WORK REQUEST
Among the lines below, copy exactly those from the one with "This screenshot has height=896, width=1367." through the one with "Click the select-data", counting both ends.

(Stored items)
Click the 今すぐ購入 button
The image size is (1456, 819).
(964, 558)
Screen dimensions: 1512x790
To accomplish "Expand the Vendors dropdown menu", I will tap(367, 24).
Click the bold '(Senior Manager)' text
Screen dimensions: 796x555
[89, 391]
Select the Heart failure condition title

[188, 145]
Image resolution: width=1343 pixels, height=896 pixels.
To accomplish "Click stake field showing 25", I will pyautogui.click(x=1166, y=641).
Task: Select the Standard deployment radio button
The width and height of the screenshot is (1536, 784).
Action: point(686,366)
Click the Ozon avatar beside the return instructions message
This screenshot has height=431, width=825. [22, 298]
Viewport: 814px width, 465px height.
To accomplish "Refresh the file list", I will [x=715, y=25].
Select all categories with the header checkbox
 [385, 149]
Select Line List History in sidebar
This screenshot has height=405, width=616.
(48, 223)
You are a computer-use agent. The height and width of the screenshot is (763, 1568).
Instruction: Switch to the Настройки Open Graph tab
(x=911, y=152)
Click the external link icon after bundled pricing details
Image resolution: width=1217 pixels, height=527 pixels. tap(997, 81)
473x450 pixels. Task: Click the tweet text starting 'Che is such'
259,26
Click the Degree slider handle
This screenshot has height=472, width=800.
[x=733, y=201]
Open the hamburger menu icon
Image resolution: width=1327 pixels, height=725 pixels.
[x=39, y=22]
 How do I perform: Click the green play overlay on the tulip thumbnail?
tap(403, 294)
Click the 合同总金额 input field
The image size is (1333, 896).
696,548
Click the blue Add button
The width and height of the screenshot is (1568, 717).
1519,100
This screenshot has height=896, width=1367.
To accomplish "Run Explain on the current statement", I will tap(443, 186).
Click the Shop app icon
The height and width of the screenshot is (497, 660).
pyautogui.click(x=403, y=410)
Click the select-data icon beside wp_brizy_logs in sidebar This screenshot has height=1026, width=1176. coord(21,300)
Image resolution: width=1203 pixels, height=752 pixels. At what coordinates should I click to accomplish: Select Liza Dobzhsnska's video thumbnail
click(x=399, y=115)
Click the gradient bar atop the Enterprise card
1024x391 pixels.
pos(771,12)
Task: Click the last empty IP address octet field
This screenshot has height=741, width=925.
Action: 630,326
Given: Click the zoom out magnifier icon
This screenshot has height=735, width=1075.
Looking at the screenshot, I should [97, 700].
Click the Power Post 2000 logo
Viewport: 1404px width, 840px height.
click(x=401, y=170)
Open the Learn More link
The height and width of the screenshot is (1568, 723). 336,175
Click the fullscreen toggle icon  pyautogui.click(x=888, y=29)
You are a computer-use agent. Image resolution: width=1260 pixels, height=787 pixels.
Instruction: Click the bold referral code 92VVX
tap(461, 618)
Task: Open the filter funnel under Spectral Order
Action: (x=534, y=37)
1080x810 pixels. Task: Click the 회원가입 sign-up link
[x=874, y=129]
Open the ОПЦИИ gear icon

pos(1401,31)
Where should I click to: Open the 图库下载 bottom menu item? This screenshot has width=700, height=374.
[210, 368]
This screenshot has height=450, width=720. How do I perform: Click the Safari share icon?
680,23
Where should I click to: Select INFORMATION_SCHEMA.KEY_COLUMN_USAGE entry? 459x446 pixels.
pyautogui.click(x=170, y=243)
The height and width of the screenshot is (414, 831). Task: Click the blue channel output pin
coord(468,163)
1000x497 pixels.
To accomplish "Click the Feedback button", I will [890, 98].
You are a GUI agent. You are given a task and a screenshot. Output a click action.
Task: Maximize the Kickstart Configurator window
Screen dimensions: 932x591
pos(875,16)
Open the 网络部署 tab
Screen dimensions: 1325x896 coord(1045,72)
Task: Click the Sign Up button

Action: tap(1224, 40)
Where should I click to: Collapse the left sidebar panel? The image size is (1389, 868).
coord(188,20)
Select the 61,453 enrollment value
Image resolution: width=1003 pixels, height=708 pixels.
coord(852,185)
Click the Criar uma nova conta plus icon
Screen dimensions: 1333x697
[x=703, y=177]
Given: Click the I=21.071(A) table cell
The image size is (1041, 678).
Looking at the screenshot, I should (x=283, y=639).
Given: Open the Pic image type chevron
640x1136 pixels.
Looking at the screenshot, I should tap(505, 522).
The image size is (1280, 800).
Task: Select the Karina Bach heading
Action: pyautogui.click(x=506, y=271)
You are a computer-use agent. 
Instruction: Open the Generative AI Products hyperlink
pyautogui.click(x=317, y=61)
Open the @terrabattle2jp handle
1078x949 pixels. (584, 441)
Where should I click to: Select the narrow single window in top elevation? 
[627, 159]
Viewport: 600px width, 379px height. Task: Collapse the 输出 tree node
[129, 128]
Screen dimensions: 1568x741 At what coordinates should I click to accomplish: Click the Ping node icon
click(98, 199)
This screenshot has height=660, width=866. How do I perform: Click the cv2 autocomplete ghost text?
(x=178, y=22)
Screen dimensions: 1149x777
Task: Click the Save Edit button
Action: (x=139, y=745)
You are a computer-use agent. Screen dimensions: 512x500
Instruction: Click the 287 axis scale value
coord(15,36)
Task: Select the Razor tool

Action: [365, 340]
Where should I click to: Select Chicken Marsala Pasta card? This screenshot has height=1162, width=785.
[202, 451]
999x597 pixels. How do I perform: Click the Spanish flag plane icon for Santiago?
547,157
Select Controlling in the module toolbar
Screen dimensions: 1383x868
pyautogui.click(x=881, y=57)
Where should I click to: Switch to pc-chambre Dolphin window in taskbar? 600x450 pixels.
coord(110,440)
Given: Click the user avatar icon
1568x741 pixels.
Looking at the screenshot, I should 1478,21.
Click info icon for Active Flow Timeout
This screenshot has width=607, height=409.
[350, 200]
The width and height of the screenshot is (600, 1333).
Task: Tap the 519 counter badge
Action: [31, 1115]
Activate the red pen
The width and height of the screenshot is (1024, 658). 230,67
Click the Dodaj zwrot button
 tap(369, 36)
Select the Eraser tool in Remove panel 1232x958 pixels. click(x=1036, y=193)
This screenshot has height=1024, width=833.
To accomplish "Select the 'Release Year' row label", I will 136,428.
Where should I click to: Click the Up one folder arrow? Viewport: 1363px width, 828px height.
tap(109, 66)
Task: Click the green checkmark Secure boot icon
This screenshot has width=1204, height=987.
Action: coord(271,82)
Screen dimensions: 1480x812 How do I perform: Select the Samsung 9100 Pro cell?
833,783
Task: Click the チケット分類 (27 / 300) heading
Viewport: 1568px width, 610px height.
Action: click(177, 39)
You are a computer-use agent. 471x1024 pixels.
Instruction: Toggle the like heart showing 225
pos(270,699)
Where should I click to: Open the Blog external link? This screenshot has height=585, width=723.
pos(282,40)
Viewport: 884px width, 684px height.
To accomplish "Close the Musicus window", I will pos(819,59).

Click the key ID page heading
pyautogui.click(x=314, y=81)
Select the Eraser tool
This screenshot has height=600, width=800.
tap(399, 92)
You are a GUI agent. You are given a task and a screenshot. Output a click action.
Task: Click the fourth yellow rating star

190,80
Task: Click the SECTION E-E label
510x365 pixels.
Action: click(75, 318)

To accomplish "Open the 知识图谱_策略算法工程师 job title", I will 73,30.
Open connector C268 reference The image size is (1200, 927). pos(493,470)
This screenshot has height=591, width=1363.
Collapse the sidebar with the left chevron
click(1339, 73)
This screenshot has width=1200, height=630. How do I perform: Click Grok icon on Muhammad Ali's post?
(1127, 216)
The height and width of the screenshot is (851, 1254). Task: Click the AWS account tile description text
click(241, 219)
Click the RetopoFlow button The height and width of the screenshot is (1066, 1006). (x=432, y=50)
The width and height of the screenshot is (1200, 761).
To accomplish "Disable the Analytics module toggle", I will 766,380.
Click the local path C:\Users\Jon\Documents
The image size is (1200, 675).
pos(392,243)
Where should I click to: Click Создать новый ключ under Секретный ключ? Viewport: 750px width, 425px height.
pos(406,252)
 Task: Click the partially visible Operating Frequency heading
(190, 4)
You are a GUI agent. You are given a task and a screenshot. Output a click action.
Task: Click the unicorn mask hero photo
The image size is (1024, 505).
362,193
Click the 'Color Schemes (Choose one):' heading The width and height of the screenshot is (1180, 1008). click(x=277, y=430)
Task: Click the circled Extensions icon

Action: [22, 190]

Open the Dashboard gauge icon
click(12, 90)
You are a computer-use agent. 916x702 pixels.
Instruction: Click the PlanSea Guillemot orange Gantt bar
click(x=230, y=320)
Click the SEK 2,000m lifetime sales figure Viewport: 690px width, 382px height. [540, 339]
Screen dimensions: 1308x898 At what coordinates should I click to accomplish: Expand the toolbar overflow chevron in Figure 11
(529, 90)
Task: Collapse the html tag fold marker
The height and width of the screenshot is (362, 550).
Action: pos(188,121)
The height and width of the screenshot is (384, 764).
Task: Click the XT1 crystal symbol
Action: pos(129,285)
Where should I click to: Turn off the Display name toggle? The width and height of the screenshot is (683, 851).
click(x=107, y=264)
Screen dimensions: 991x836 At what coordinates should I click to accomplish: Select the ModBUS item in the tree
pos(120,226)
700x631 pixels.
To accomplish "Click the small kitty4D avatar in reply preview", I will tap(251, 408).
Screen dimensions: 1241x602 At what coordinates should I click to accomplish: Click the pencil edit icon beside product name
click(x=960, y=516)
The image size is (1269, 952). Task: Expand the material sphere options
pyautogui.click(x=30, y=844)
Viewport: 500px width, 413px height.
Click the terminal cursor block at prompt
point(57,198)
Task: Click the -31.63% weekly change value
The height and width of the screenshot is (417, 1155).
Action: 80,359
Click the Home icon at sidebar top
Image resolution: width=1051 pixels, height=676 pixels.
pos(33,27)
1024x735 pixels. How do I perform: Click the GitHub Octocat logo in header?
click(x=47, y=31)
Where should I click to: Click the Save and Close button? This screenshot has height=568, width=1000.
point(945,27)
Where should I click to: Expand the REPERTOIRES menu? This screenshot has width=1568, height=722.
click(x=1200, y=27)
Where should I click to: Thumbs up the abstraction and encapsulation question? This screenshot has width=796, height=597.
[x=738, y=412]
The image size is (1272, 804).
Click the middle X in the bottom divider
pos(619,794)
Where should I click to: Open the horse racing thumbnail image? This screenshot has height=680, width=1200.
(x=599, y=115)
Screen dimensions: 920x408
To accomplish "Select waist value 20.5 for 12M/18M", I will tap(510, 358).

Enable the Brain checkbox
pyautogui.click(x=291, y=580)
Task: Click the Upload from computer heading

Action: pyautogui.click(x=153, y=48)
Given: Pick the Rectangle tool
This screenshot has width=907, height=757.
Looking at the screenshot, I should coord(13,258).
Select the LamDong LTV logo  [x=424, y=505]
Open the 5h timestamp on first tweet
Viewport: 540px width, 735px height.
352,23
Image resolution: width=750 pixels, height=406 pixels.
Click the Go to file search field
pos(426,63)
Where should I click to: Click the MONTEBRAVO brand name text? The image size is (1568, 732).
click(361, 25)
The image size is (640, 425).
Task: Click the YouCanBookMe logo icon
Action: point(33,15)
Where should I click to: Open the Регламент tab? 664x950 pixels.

OUTPUT FOR THIS EXERCISE
This screenshot has height=896, width=1367.
To accomplish "Run Explain on the current statement", I will tap(443, 186).
Click the Shop app icon
The height and width of the screenshot is (497, 660).
pyautogui.click(x=403, y=410)
Click the select-data icon beside wp_brizy_logs in sidebar This screenshot has height=1026, width=1176. coord(21,300)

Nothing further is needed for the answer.